• [Work item]: For this exercise, repeat each entry exactly as written.

• [Records for processing]:
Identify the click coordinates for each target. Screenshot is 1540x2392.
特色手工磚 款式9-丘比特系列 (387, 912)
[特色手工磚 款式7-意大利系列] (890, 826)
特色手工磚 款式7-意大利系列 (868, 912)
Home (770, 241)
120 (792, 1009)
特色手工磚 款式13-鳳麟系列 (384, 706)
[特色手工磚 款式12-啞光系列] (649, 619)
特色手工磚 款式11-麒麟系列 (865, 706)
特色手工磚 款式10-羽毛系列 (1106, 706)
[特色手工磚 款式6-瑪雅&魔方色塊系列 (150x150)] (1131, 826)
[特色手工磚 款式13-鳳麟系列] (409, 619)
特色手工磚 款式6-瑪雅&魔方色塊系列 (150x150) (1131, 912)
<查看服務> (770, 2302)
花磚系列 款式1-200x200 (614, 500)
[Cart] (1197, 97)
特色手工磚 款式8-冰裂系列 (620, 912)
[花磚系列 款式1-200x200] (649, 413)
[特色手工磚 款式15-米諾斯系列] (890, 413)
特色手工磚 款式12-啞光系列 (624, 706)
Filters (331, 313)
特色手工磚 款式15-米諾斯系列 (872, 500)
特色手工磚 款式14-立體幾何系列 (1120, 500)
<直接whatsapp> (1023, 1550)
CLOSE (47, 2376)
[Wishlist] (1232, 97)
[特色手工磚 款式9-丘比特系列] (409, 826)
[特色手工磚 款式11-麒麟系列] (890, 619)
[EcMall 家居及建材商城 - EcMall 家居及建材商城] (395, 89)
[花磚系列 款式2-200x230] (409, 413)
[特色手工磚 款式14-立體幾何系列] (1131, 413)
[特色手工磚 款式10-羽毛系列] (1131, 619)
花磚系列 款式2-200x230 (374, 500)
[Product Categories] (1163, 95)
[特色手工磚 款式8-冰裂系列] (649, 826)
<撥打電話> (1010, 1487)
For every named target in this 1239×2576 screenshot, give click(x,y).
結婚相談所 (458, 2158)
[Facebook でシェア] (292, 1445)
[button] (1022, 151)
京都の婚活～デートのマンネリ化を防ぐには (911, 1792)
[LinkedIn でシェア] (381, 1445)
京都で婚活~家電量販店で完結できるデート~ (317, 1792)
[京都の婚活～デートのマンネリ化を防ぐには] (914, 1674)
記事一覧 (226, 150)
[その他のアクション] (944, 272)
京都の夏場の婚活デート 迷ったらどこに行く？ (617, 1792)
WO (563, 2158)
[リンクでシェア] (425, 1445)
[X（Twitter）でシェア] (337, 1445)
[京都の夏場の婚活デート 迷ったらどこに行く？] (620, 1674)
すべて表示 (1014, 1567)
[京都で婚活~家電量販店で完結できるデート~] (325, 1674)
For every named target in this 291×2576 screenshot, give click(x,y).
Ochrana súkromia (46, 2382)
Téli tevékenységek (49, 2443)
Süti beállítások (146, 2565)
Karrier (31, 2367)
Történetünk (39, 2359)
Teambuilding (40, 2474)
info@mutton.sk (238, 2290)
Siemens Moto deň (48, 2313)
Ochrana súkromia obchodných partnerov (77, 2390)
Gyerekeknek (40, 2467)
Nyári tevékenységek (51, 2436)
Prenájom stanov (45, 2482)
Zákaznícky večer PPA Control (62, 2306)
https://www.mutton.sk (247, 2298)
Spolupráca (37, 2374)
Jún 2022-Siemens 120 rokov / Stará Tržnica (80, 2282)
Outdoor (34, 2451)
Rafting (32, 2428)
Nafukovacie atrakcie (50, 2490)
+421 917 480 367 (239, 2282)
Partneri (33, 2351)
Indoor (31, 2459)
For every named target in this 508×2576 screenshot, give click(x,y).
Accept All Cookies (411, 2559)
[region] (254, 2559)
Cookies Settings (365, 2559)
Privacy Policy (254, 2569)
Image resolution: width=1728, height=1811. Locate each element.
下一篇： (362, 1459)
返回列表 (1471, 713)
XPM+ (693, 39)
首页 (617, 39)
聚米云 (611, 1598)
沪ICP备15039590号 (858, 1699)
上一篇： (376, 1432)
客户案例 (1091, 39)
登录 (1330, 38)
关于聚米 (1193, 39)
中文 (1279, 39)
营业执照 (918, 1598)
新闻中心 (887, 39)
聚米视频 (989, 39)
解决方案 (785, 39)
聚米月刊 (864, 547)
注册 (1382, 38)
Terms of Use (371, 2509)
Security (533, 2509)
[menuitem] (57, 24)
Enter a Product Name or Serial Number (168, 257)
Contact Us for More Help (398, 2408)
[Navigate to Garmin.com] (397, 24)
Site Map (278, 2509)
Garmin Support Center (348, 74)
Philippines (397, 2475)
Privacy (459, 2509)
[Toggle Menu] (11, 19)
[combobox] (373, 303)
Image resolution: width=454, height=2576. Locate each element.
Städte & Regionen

• [Task result]:
Identify the click coordinates for each target. Screenshot is 1540x2392.
特色手工磚 款式9-丘比特系列 (387, 912)
[特色手工磚 款式7-意大利系列] (890, 826)
特色手工磚 款式7-意大利系列 (868, 912)
Home (770, 241)
120 (792, 1009)
特色手工磚 款式13-鳳麟系列 (384, 706)
[特色手工磚 款式12-啞光系列] (649, 619)
特色手工磚 款式11-麒麟系列 (865, 706)
特色手工磚 款式10-羽毛系列 (1106, 706)
[特色手工磚 款式6-瑪雅&魔方色塊系列 (150x150)] (1131, 826)
[特色手工磚 款式13-鳳麟系列] (409, 619)
特色手工磚 款式6-瑪雅&魔方色塊系列 (150x150) (1131, 912)
<查看服務> (770, 2302)
花磚系列 款式1-200x200 (614, 500)
[Cart] (1197, 97)
特色手工磚 款式8-冰裂系列 (620, 912)
[花磚系列 款式1-200x200] (649, 413)
[特色手工磚 款式15-米諾斯系列] (890, 413)
特色手工磚 款式12-啞光系列 (624, 706)
Filters (331, 313)
特色手工磚 款式15-米諾斯系列 (872, 500)
特色手工磚 款式14-立體幾何系列 (1120, 500)
<直接whatsapp> (1023, 1550)
CLOSE (47, 2376)
[Wishlist] (1232, 97)
[特色手工磚 款式9-丘比特系列] (409, 826)
[特色手工磚 款式11-麒麟系列] (890, 619)
[EcMall 家居及建材商城 - EcMall 家居及建材商城] (395, 89)
[花磚系列 款式2-200x230] (409, 413)
[特色手工磚 款式14-立體幾何系列] (1131, 413)
[特色手工磚 款式10-羽毛系列] (1131, 619)
花磚系列 款式2-200x230 (374, 500)
[Product Categories] (1163, 95)
[特色手工磚 款式8-冰裂系列] (649, 826)
<撥打電話> (1010, 1487)
For every named target in this 1239×2576 screenshot, give click(x,y).
結婚相談所 (458, 2158)
[Facebook でシェア] (292, 1445)
[button] (1022, 151)
京都の婚活～デートのマンネリ化を防ぐには (911, 1792)
[LinkedIn でシェア] (381, 1445)
京都で婚活~家電量販店で完結できるデート~ (317, 1792)
[京都の婚活～デートのマンネリ化を防ぐには] (914, 1674)
記事一覧 (226, 150)
[その他のアクション] (944, 272)
京都の夏場の婚活デート 迷ったらどこに行く？ (617, 1792)
WO (563, 2158)
[リンクでシェア] (425, 1445)
[X（Twitter）でシェア] (337, 1445)
[京都の夏場の婚活デート 迷ったらどこに行く？] (620, 1674)
すべて表示 (1014, 1567)
[京都で婚活~家電量販店で完結できるデート~] (325, 1674)
For every named target in this 291×2576 screenshot, give click(x,y).
Ochrana súkromia (46, 2382)
Téli tevékenységek (49, 2443)
Süti beállítások (146, 2565)
Karrier (31, 2367)
Történetünk (39, 2359)
Teambuilding (40, 2474)
info@mutton.sk (238, 2290)
Siemens Moto deň (48, 2313)
Ochrana súkromia obchodných partnerov (77, 2390)
Gyerekeknek (40, 2467)
Nyári tevékenységek (51, 2436)
Prenájom stanov (45, 2482)
Zákaznícky večer PPA Control (62, 2306)
https://www.mutton.sk (247, 2298)
Spolupráca (37, 2374)
Jún 2022-Siemens 120 rokov / Stará Tržnica (80, 2282)
Outdoor (34, 2451)
Rafting (32, 2428)
Nafukovacie atrakcie (50, 2490)
+421 917 480 367 (239, 2282)
Partneri (33, 2351)
Indoor (31, 2459)
For every named target in this 508×2576 screenshot, give click(x,y).
Accept All Cookies (411, 2559)
[region] (254, 2559)
Cookies Settings (365, 2559)
Privacy Policy (254, 2569)
Image resolution: width=1728, height=1811. Locate each element.
下一篇： (362, 1459)
返回列表 (1471, 713)
XPM+ (693, 39)
首页 (617, 39)
聚米云 (611, 1598)
沪ICP备15039590号 (858, 1699)
上一篇： (376, 1432)
客户案例 (1091, 39)
登录 (1330, 38)
关于聚米 (1193, 39)
中文 (1279, 39)
营业执照 (918, 1598)
新闻中心 (887, 39)
聚米视频 (989, 39)
解决方案 (785, 39)
聚米月刊 (864, 547)
注册 (1382, 38)
Terms of Use (371, 2509)
Security (533, 2509)
[menuitem] (57, 24)
Enter a Product Name or Serial Number (168, 257)
Contact Us for More Help (398, 2408)
[Navigate to Garmin.com] (397, 24)
Site Map (278, 2509)
Garmin Support Center (348, 74)
Philippines (397, 2475)
Privacy (459, 2509)
[Toggle Menu] (11, 19)
[combobox] (373, 303)
Image resolution: width=454, height=2576. Locate each element.
Städte & Regionen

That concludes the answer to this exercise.